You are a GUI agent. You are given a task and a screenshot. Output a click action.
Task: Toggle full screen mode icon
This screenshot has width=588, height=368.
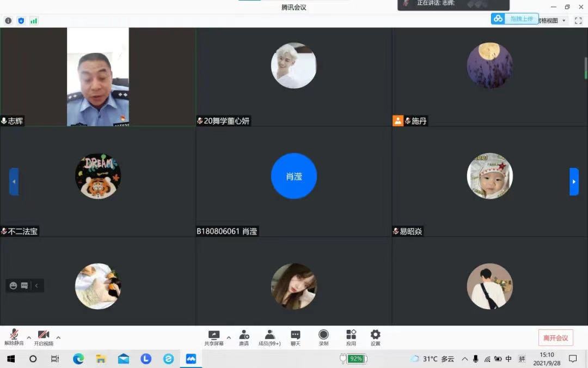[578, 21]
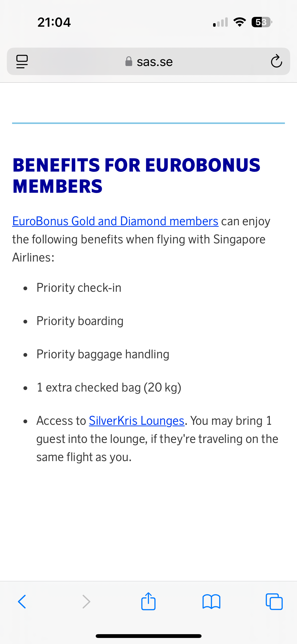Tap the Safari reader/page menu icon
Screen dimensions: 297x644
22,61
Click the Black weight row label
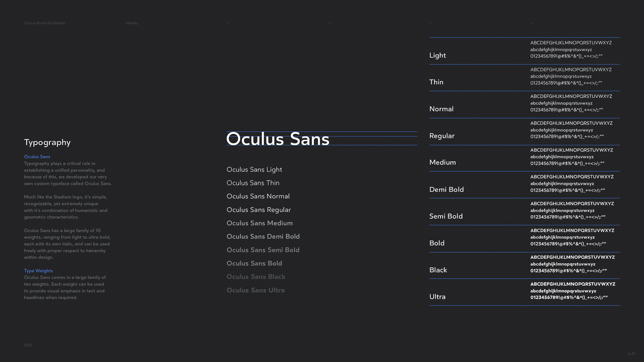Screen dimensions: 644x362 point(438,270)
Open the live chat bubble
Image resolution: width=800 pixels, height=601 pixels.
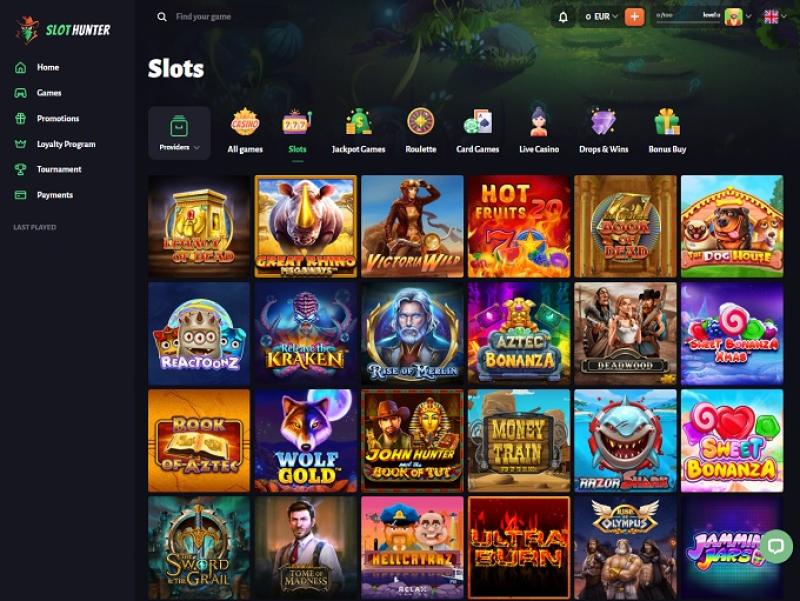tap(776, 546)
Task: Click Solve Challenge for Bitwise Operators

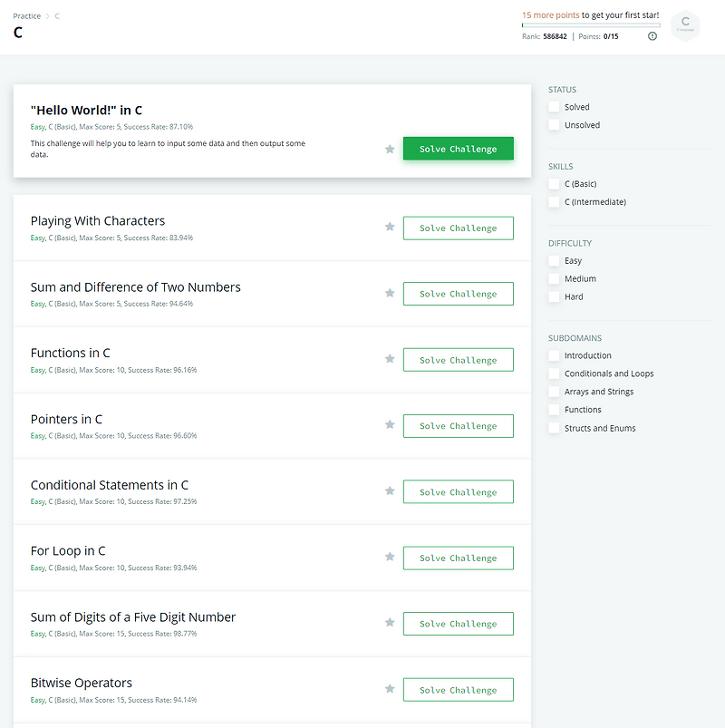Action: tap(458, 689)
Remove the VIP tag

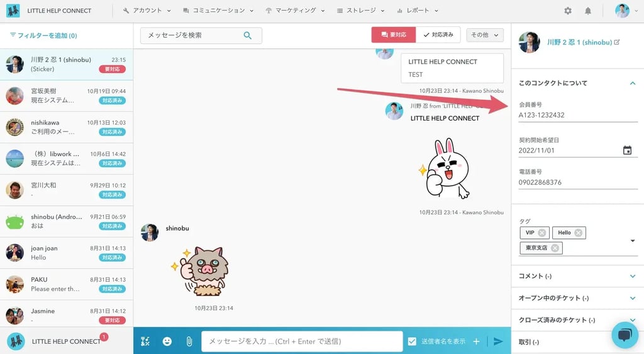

Exercise directions:
After dropping every picture, transcribe each entry exactly.

Answer to the exercise:
You are a GUI agent. You are given a task and a screenshot. Output a click action.
Task: Toggle full screen mode icon
This screenshot has width=588, height=368.
[578, 21]
Tap the Safari reader/page menu icon
Screen dimensions: 297x644
22,61
Click the Black weight row label
Screen dimensions: 644x362 point(438,270)
Open the live chat bubble
Image resolution: width=800 pixels, height=601 pixels.
tap(776, 546)
Task: Click Solve Challenge for Bitwise Operators

Action: tap(458, 689)
Remove the VIP tag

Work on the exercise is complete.